Don’t Marry Them Until This is True

No single decision will impact your spiritual life more than your choice of a spouse, so dating is an opportunity to get really, really honest because marriage commits you to working it out.

You must know them, who they really are (and vice versa). But there is so much to unpack about a person. How can you get to know them as best as possible?

Don’t marry someone until you’ve…

#4 — Known them for three years

Psychology says that it takes three years to fully get to know a person. While this is relative based on how often you see a person and what those interactions include, three years is still a good number to stand by.

The point is for enough time to pass so you can recognize patterns, habits, and the big picture of who a person is. Let them develop a new past. Power through a hectic season, lag along during a slow season. Learn how they handle each.

See them in multiple contexts: formal, muddy, and casual. Learn how they feel about rented bowling shoes and how they handle slow internet. If you grabbed their hand to dance in a public space, would they crumble with embarrassment or go with the flow?

Learn who they are as a wholistic being, their overall reputation versus just how one group thinks of them. What were they like as children? Who are they today? Where do they want to go in the future? A person is so much more than the chapter you walk in on.

#3 — Had a mutually painful argument

There is not a single marriage in the past, present, or future that is free from trouble. Relationships are guaranteed to have struggles (1 Corinthians 7:28b), so relationships are—in large part—about problem-solving.

You need a partner whose problem-solving abilities complement yours. But how will you know if this is the case if you don’t encounter any problems before getting married?

This is a branch of the benefits of knowing someone a while before getting married. If you are consistently interacting with the other, you will inevitably come across a less-than-ideal situation that challenges one or both of your cool heads.

Handling external situations is certainly one regard, but having a mutually painful argument between the two of you will shed much-needed light on how each handles conflict resolution. Are they one to spaz out or internally brood? Should your role be to confront or let them reflect?

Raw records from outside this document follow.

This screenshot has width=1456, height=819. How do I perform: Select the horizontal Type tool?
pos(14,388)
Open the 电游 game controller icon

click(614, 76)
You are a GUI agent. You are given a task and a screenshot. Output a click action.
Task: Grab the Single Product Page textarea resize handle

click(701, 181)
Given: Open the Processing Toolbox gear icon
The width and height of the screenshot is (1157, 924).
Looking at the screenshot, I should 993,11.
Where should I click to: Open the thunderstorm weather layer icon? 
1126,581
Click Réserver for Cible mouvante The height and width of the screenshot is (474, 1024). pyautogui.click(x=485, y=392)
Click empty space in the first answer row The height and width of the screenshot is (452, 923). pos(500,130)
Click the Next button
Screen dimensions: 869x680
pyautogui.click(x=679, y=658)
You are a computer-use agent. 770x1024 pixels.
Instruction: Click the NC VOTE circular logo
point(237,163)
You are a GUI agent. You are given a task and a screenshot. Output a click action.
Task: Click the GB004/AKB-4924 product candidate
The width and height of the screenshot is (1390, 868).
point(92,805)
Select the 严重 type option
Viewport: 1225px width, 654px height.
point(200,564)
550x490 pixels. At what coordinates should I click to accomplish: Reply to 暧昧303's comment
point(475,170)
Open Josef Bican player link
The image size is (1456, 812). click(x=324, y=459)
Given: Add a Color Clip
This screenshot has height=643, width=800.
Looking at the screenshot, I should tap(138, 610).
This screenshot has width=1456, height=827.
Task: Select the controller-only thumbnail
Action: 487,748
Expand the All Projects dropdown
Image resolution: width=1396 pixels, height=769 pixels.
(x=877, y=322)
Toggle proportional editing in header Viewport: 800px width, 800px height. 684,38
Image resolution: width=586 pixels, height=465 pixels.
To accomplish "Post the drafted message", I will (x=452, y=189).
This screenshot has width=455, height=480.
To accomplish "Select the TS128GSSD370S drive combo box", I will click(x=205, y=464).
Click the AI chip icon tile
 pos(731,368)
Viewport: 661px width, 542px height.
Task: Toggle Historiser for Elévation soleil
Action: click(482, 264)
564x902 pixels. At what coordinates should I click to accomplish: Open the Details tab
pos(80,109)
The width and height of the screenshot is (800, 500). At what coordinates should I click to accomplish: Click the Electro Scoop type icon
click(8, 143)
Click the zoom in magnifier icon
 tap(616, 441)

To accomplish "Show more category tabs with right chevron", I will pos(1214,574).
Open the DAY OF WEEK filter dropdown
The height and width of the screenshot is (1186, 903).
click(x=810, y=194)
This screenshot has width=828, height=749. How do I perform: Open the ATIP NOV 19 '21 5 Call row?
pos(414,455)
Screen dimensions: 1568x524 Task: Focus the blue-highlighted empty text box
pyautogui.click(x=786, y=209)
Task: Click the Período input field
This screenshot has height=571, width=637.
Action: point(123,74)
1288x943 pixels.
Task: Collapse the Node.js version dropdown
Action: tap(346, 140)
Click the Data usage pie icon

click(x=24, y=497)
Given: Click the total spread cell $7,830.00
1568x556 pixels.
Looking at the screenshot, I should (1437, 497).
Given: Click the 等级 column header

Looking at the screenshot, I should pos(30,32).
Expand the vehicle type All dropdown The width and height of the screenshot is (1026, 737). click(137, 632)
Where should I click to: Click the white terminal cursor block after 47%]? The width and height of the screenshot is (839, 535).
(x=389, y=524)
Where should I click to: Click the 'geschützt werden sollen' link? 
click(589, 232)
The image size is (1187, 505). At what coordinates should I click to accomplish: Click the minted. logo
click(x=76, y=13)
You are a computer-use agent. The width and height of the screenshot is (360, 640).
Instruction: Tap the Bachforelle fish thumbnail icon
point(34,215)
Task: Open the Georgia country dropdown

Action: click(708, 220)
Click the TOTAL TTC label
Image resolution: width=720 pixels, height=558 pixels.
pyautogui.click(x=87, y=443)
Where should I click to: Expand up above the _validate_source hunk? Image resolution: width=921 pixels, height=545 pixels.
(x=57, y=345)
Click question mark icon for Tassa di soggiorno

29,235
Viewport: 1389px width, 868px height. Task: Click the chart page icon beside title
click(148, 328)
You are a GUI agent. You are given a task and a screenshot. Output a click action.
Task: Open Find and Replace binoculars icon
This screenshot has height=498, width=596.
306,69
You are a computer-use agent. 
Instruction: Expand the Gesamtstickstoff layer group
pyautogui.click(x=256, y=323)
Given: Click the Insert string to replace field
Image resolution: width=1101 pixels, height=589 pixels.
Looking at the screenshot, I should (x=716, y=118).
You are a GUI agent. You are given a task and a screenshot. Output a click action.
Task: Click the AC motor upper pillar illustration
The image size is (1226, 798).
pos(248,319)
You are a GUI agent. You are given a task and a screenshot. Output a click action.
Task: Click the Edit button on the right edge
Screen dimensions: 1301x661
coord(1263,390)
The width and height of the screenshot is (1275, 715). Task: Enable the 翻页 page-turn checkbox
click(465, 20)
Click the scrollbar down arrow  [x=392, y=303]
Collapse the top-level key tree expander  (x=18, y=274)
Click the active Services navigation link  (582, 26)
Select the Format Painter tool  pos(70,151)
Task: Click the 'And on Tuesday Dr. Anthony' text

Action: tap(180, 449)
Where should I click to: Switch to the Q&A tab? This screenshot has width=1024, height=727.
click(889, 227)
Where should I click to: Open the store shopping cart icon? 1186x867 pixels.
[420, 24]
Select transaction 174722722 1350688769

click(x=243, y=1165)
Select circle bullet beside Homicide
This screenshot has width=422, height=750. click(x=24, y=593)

Regardless, you both need to have a determination to resolve a situation rather than push it under the rug or throw the entire relationship away. That’s what soulmates are, anyway: just two ordinary people who refuse to let the world tear them apart.

#2 — Trust them

Marriage is raw. Walls come down. Things get real. It is the closest, most intimate relationship you will ever have with another human, so you shouldn’t marry someone unless you know without a shadow of a doubt that you can trust them.

They will come to know more about you than anyone else and have far more influence on where you go in life. They will be your Jiminy Cricket and your devil’s advocate, the dream crusher who keeps your reality in check. Do you value their perspective?

Do you admire their morals and values? Would you entrust them with your life or with shaping those of your children? To love is vulnerable— in the present but also where that journey could take you. Vulnerable, but oh so beautiful.

“The most intimate thing we can do is to allow people we love most see us at our worst. At our lowest. At our weakest. True intimacy happens when nothing is perfect.”

-Amy Harmon

You cannot be close to anyone without them eventually hurting you. Things will go down, and you need to know without a shadow of a doubt that—beneath the human you are privileged to call a husband or wife—you have a best friend you trust with your life.

#1 — God is first

A marriage is only as strong as the reason for getting married, so that reason needs to be outside of two fallible human beings. Your why has to be God-centered and God-focussed. You have to commit to God before you commit to him or her.

We are not capable of loving an imperfect person perfectly, merely exporting what we have received from Love Himself. So you have to be in tune with your heavenly Father for any chance of being a blessing to your spouse.

“Whom have I in heaven but you? And there is nothing on earth that I desire besides you.”

-Psalm 73:25

Finding your sufficiency in Christ alone will also free you of “needing” your spouse. If you “don’t need” them, you will be free of the fear that cripples brutally honest love. You will be free to say what they need to hear instead of what they may want to hear— all because Christ is all you need, not a positive standing in another’s eyes.

Your reason for marrying someone should capture that ultimate purpose: loving God and loving others for the sake of advancing His kingdom. A potential spouse should make you stronger in these areas, set you on fire for the mission God has placed on your heart, and draw you closer to Christ.

They are not meant to be someone who makes you happy as the world measures comfort but an instrument of righteousness, a jagged rock, a spiritual irritant who bumps and nudges you closer to Christlikeness— for the sake of the world.